福岡発:ロイヤルHDと明光キャリアパートナーズ、ハノイ大学で人材育成プログラムを開始
福岡に本社を置くロイヤルホールディングス株式会社と、東京都に本拠地を置く明光キャリアパートナーズ株式会社が協力し、ベトナム・ハノイ大学の学生を対象とした人材育成プログラムを始めました。この取り組みは、一般財団法人海外産業人材育成協会(AOTS)による寄附講座事業を基に、日本とベトナムの外食産業を担う人材を育成することを目的としています。
人材育成プログラムの概要
本プログラムは、日本のレストランビジネスに関する基礎知識を座学で学び、その後ロイヤルグループのベトナム店舗での実践研修や、日本での店舗・工場研修に参加する形式です。こうした経験を通じて、学生たちは日本のホスピタリティや経営のマインドを総合的に身に着けることが期待されています。

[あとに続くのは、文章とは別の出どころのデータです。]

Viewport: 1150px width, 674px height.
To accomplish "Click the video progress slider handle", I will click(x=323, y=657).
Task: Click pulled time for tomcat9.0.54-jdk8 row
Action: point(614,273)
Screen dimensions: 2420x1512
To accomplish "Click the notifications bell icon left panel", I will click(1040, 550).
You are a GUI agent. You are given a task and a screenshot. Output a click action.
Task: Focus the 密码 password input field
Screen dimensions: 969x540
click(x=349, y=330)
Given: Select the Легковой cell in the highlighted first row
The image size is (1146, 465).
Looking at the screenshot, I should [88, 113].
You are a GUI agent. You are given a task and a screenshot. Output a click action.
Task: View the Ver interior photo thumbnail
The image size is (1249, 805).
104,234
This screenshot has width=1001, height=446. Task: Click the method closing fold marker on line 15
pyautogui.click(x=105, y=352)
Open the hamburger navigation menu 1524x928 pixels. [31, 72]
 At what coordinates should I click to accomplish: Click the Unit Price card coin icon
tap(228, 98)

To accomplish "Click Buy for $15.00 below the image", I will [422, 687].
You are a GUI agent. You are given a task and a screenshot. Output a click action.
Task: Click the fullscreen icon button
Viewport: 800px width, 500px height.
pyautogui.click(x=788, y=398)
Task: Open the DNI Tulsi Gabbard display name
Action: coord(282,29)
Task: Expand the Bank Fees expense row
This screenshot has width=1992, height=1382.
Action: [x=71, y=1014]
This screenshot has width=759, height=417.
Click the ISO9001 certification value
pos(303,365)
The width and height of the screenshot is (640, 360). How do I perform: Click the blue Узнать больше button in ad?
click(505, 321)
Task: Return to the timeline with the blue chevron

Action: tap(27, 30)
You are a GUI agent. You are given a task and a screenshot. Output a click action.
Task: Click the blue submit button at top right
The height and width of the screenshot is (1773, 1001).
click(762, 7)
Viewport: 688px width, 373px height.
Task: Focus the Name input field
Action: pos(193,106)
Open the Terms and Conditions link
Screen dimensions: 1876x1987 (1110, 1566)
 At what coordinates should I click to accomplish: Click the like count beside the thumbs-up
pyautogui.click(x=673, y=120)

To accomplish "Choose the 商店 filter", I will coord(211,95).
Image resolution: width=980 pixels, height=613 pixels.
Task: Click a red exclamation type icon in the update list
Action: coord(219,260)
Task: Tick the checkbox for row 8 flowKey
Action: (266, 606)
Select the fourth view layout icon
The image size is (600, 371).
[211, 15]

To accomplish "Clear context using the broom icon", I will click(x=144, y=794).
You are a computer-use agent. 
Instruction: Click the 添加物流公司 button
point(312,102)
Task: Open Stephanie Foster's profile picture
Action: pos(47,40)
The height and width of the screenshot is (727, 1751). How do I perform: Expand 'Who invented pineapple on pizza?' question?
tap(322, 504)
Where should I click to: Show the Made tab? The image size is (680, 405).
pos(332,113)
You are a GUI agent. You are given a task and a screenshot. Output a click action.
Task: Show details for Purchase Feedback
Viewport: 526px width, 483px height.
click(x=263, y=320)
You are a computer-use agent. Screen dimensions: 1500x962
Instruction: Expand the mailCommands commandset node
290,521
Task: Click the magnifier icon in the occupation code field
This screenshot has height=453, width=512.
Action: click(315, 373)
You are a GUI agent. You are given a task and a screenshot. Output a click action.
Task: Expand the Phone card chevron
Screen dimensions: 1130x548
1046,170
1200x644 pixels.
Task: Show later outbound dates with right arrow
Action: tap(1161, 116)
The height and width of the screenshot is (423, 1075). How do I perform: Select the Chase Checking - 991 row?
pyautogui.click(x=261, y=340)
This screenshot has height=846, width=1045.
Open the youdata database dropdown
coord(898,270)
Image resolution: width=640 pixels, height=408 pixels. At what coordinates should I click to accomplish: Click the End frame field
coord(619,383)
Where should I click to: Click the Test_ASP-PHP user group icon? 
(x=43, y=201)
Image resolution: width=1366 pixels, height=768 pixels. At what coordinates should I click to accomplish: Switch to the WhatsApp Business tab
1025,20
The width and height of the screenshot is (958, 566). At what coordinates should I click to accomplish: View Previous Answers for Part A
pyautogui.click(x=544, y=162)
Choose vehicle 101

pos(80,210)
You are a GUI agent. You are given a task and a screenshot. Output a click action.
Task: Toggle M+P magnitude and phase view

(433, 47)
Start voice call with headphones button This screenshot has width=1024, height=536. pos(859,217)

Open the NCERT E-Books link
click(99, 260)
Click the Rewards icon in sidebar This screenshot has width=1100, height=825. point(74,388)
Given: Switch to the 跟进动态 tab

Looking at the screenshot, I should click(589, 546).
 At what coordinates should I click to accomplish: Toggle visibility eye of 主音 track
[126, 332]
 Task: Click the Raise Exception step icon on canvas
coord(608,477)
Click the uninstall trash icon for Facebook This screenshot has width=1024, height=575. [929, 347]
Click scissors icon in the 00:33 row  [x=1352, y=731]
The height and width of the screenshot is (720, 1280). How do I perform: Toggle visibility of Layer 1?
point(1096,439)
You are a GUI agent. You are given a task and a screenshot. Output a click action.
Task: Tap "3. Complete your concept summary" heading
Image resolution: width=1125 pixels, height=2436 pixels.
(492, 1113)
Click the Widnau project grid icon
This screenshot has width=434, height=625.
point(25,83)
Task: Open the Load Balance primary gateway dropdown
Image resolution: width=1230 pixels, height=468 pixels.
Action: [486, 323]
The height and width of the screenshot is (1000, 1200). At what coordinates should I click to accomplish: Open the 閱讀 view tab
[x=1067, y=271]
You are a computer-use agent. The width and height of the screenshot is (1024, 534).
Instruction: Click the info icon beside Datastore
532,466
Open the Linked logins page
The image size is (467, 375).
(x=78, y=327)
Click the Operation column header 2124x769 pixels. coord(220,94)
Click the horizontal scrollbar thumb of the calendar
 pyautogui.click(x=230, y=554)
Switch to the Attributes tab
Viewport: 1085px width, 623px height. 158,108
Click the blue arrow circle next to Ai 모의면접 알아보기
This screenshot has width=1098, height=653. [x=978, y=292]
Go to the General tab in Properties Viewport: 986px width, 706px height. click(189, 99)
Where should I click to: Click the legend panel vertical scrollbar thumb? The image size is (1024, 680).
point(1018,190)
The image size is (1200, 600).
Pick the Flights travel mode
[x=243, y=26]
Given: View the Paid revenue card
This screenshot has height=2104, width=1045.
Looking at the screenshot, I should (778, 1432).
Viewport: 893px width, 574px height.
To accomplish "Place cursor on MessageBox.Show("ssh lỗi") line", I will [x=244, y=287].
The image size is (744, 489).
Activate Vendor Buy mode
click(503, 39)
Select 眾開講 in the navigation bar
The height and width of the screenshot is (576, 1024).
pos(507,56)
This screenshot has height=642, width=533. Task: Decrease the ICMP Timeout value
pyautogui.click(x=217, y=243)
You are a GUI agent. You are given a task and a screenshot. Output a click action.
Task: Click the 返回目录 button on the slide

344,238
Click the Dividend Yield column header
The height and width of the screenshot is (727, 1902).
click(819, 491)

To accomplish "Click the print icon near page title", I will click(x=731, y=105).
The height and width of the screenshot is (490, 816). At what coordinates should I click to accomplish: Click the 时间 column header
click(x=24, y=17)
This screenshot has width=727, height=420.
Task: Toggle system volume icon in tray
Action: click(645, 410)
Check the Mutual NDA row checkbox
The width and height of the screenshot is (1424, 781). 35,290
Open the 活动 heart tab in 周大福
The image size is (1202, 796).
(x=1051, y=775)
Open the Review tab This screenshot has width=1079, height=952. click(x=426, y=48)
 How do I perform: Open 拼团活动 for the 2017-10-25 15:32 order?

将来的には、ロイヤルグループ内での長期的なキャリア形成も視野に入れています。
現状の背景
日本の外食産業では、少子高齢化による労働力不足が深刻な問題となっています。企業が海外に目を向け、人材の確保と育成がますます重要になる中で、外国籍の人材が日本の職場で定着するための環境整備が求められています。しかしながら、教育やキャリア形成支援が不足しているため、外国籍人材の職場定着が難しい現状もあります。そこで、このプログラムは教育基盤を一新し、国際的な人材育成の新しいモデルを提供するものです。
教育と実践の融合
このプログラムでは、ベトナム・ハノイ大学で日本語を学んでいる学生に日本のレストランビジネスについての講義を行うだけでなく、実際の店舗運営や管理体制を直接学ぶことで、職業体験を超えた深い理解を促すことを目指しています。教育と実践の間に強い結びつきを作ることにより、学生は企業に対する帰属意識を高め、国際的な業務展開をおこなう人材へと成長することが期待されています。
持続可能な人材循環の実現
ロイヤルHDと明光キャリアパートナーズは、このプログラムを通じて「育成・定着・活躍」のサイクルを一体化させた持続可能な人材循環を実現しようとしています。特にロイヤルHDは、外国籍人材が長期的に活躍できるよう環境を整え、次世代リーダーの育成を進めていく方針です。さらに、両社はこの取り組みを通じて、日本とベトナムにおける外食産業の発展に貢献していきます。
将来的な展望
将来的には、できるだけ多くの幹部人材を育成し、「技術・人文知識・国際業務」といった在留資格で活躍できる人材を増やします。また、このプログラムをパッケージ化し、日本国内の大学生向けインターンシップにも展開することを検討中です。さらに、成功モデルとして他国への展開提供を視野に入れた取り組みも行っていく予定です。
このように、ロイヤルホールディングスと明光キャリアパートナーズの新たな人材育成プログラムは、ただの職業体験ではなく、国際的なキャリアの基盤を築くための重要なステップとなるでしょう。